For two decades I was a devoted follower of NASCAR. It was a sport that I truly enjoyed: Sunday race days couldn’t come quick enough for me. I was a whole-hearted Richard (“The King”) Petty fan and when he retired, I latched onto Jeff Gordon, cheering on his brilliant duels with Dale Earnhardt. I reveled in the sport’s history as an outlet for rum-runners, and I loved the old films of gas-guzzling monsters racing on southeastern beaches.

I stopped watching on a regular basis some years ago. My wife, despite — or perhaps because of — living in Appalachia for many years, just hated the good ol’ boy southern accents of the commentators, and I was happy to go along with watching less to please her. At the same time, the France family that essentially owns NASCAR, did a lot to drive me away — cutting out traditional races in favour of expansion to Las Vegas and Kansas, for example, and introducing their misbegotten “race for the chase” playoff series.

I spent a couple of years watching one or two races each year, following the rest of the season in the press. But I haven’t even bothered to do that for two years or so. Life without NASCAR has been more than tolerable and I rarely give it a passing thought. Now, Robert Weintraub has spoken the hard truth — NASCAR needs to be wound up completely.

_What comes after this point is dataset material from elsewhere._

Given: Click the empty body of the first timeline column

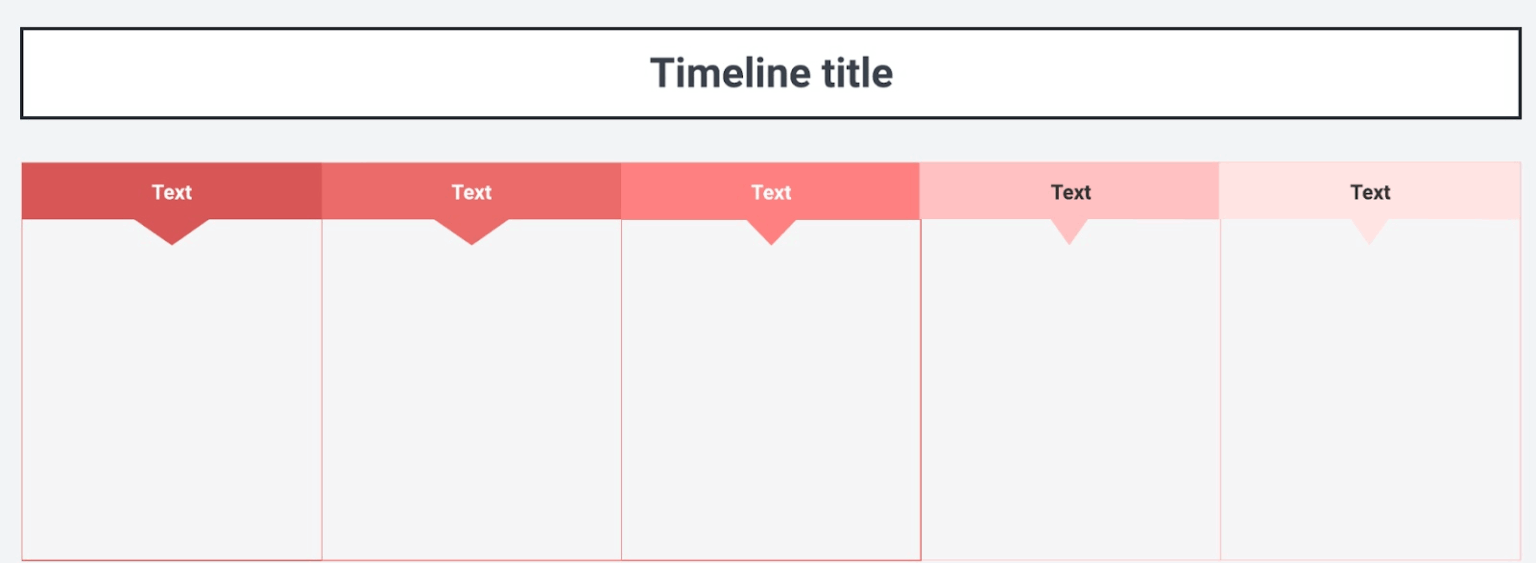Looking at the screenshot, I should coord(172,400).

As Weintraub points out, the relationship between NASCAR and the big three automakers in Detroit is parasitic — the sport cannot survive without ongoing and expensive sponsorhip by Ford, GM and Chrysler. The taxpayer bailout and the defensive retrenchment that seems to be the American industry’s future, might be — and should be — the death knell for stock car racing. Injured by a massive fall in attendance last year, more than 1,000 race employees have already lost their jobs and more cuts seem certain:
[E]xamine the situation from the Big Three’s point of view. The automakers’ CEOs have already been reamed for flying private jets to D.C. while their companies wither. If the bailout does come through, making a huge expenditure on a diversion like NASCAR would be a jet-style PR disaster. Congress wants those dollars to go toward renewable-energy technology, not mammoth ad displays in the Talladega Speedway infield. Continuing to fund stock-car racing would be a sign that Detroit simply cannot function in the new century.
I’m not sure I agree with Weintraub’s suggestion that in the future we are “going to look back and shake our head in wonder that we let such a wasteful, environmentally disastrous ‘sport’ take place”. But he is right that Detroit needs to pull out of the sport. If Bill France and his people can find some other funding mechanism, then good for them. If not, sayonara baby.